The Victor of Mauritius in Old Age

Although this painting might be taken as being that of an elderly Admiral Jack Aubrey in his red sash of the Order of the Bath, it is actually a portrait of Josias Rowley, the Royal Navy officer whose activities during the Mauritius Campaign formed the basis for those of Jack Aubrey in Patrick O'Brian's novel on that subject.

 

HMS Suffolk

"Suffolk might not have been called a very taut ship, nor more than ordinarily crack, but she could never have been likened to the Margate hoy ... "

1817:  In 21: The Final, Unfinished Voyage of Jack Aubrey, the unfinished fragment of Patrick O'Brian's intended twenty-first novel in the Aubrey-Maturin series,  Jack Aubrey has the 74-gun Suffolk as his flagship in his new capacity as a Rear Admiral of the Blue, and we have the pleasure of seeing him actually raise his flag.  Ordinarily, of course, as an admiral Aubrey would not directly command his own flagship, but in the present case he was sailing without a flag captain and also with a badly under-strength crew, although he had somewhat alleviated this situation by transferring men from his beloved Surprise. Patrick O'Brian's revised typescript breaks off as Jack aboard the Suffolk is about to sail with his squadron for St. Helena (where the former-Emperor Buonaparte is a prisoner) and thence to the Cape.  [In the handwritten extension to the manuscript, the Suffolk actually reaches the African shore.]

The Suffolk was launched in 1765 and served the Royal Navy until she was broken up in 1803. As in several other cases, O'Brian altered the history of a genuine vessel for fictional purposes. (The 74-gun Sultan, launched in 1775, was renamed Suffolk in 1805; however, all of her service subsequent to 1797 was as a prison ship.)  The plans presented below are those of the Berwick, another ship-of-line of very similar dimensions to the 1765 Suffolk and launched in 1775.

The data below are for HMS Suffolk (Winfield 45):

Launched Length Keel Breadth Hold Tonnage Crew
1765 168' 1 1/2" 138'  9" 46' 9 5/8" 20' 2 1/2" 1616 57/94 550

Armament:  Gun Deck twenty-eight 32-pound long guns, Upper Deck twenty-eight 18-pound long guns, Quarterdeck fourteen 9-pound long guns, Forecastle four 9-pound long guns. (This was the Suffolk's armament when originally commissioned; in later years some of the quarterdeck and forecastle long guns were replaced with carronades.

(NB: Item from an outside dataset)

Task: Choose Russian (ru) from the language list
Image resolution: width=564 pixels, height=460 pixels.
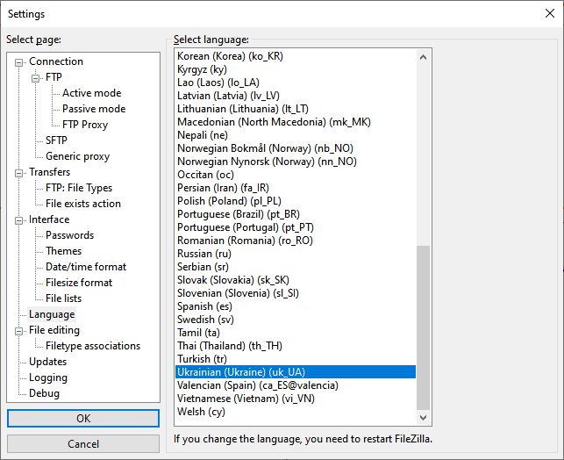Action: [x=203, y=254]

 WAmphion.jpg (80288 bytes)Plans for HMS Berwick (Lyon 70)

 

Ringle [Tender]

"... the Ringle, an American schooner of the kind called a Baltimore clipper, Jack's private property, much coveted by the Admiral for her fast sailing and her outstanding weatherly qualities."

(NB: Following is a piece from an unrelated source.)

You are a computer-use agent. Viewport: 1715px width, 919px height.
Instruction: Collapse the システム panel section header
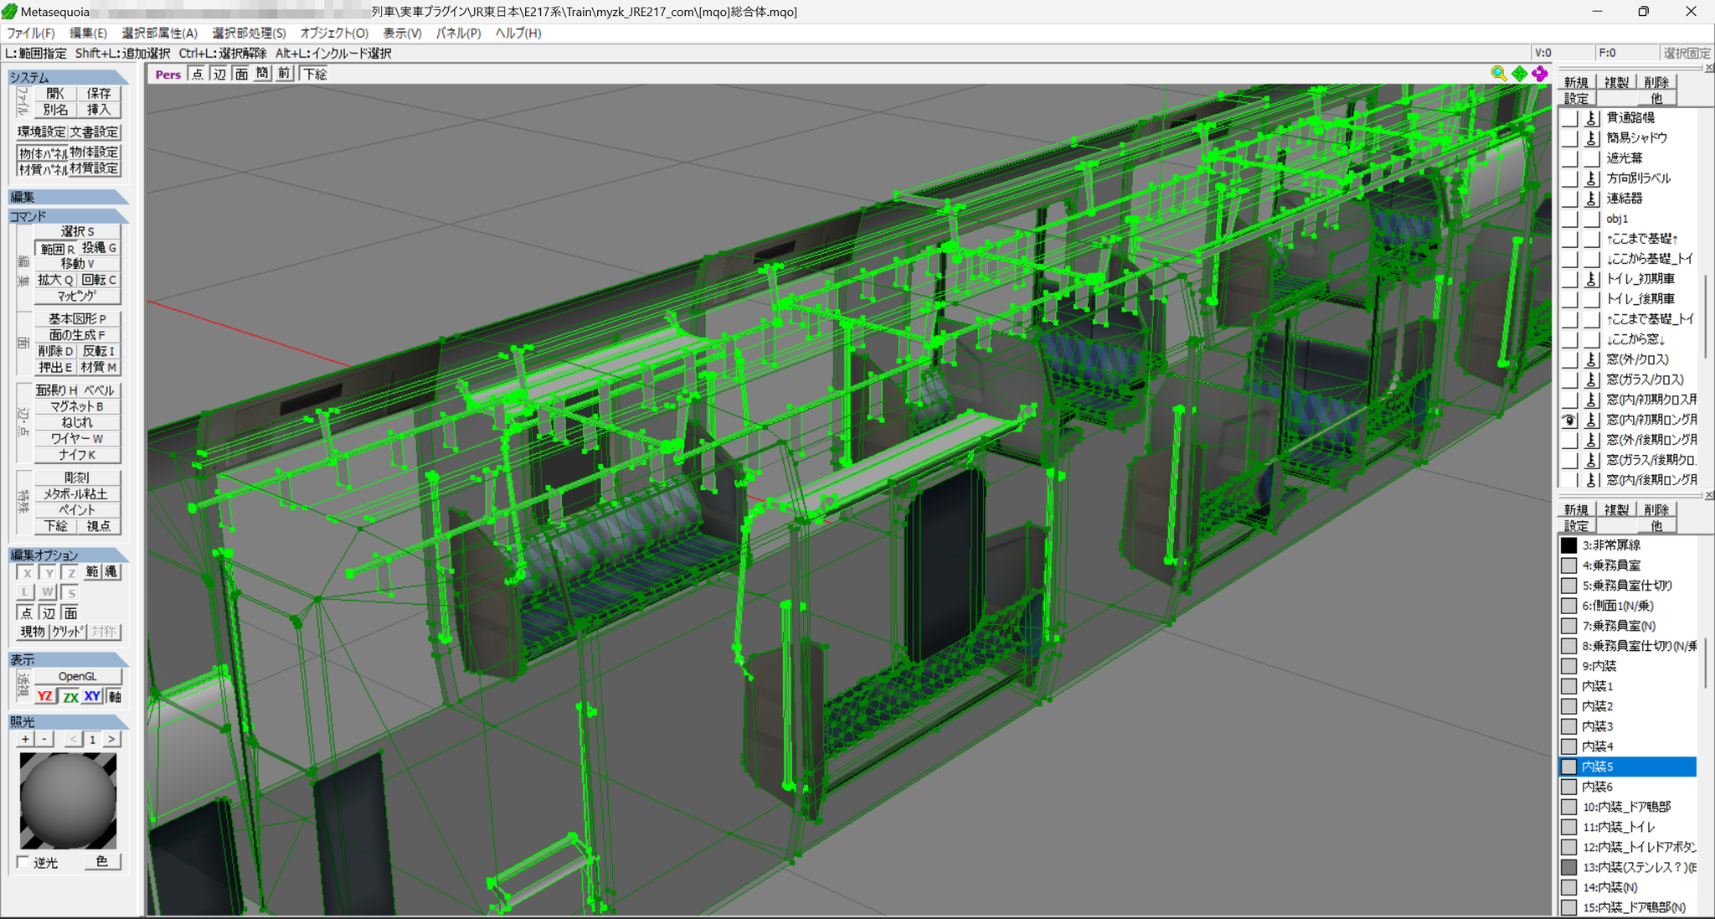(69, 77)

1813 and onwards [as tender]:  The Ringle, although originally unnamed, is first encountered in the closing pages of The Wine-Dark Sea, serving as the privately-owned tender to Heneage Dundas's HMS Berenice;  the Ringle, a "Baltimore clipper" employed as an American privateer, had been found abandoned at sea.  Prior to the opening of The Commodore the Ringle had been won by Jack Aubrey in a game of cards; Aubrey thereafter used her as his tender, frequently commanded by Midshipman William Reade.  

Serving as a possible model for the Ringle's lines is HMS Musquidobit, formerly the American privateer LynxThe Musquidobit (Lynx) was launched in 1812, was captured by the Royal Navy early in 1813, and served the Royal Navy until she was sold in 1820. The size of the Ringle as envisioned by Patrick O'Brian is not certain, although she was large enough for transoceanic voyages not to be considered either extraordinary or unduly dangerous.

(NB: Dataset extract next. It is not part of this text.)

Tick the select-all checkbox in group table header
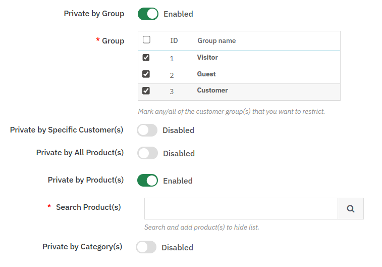 146,40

The data below are for HMS Musquidobit (Lyon 283):

Launched Length Keel Breadth Hold Tonnage Crew
1812 94' 7" 73' 1" 24' 10' 3" 224 50

Armament:  2 6-pound long guns and 8 12-pound carronades.

 WRingle.jpg (53800 bytes) Plans for HMS Musquidobit (Lavery [JAC]  58)

For a pictorial comparison of Jack Aubrey's ships, continue to the next page.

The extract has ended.